Find the lines below that include the word "computer" and state how many there are, adding nothing.

>>>

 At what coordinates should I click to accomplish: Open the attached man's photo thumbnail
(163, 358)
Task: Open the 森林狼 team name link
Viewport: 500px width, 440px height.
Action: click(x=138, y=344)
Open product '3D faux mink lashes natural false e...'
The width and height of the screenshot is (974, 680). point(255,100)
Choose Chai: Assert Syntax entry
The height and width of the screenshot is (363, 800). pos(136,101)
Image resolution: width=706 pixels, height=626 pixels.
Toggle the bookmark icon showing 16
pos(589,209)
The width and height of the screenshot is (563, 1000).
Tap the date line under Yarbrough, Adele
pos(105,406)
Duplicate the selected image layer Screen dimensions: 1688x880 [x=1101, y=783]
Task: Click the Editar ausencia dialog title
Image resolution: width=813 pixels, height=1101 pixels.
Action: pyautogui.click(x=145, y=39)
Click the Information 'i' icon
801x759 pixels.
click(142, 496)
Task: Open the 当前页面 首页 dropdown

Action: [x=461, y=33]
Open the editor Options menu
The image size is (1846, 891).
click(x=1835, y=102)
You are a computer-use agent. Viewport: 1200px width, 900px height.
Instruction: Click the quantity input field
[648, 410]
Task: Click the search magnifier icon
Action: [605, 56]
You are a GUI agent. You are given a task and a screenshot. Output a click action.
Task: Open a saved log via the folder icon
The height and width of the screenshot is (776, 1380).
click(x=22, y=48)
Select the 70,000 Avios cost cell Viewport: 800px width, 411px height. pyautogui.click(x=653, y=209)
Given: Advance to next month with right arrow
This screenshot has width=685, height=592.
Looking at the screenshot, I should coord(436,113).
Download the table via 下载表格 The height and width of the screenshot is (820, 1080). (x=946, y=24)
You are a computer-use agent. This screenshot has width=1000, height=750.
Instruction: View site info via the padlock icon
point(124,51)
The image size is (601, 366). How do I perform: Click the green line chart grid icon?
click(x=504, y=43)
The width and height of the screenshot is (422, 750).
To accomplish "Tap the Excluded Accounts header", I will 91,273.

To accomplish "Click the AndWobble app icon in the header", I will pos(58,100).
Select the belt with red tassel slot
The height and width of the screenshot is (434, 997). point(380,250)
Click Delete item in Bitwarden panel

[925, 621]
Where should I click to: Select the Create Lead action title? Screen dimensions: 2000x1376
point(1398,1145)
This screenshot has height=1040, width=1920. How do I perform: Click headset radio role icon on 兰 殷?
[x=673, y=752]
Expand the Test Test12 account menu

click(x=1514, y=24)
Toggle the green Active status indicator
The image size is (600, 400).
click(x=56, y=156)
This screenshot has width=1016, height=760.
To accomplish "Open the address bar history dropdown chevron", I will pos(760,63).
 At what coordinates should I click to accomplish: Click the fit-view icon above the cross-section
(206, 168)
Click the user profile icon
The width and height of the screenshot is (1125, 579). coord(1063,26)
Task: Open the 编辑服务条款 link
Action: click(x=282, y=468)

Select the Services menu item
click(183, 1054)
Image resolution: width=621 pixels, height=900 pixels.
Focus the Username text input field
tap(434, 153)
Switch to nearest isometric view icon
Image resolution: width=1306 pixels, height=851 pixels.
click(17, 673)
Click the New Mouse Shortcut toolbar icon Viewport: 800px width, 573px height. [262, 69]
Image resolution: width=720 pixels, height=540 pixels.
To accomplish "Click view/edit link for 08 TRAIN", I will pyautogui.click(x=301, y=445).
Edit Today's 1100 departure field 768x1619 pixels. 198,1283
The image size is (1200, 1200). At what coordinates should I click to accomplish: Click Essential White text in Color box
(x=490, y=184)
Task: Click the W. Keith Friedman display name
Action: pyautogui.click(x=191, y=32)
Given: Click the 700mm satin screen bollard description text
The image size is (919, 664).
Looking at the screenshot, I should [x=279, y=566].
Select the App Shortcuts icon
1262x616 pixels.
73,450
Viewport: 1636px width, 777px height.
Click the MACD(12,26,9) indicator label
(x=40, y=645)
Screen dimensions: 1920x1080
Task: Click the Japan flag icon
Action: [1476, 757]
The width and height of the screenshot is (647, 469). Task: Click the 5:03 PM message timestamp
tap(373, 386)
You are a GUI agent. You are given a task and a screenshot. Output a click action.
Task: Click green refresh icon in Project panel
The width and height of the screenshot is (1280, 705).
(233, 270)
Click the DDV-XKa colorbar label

<<<

WRITTEN ANSWER | 2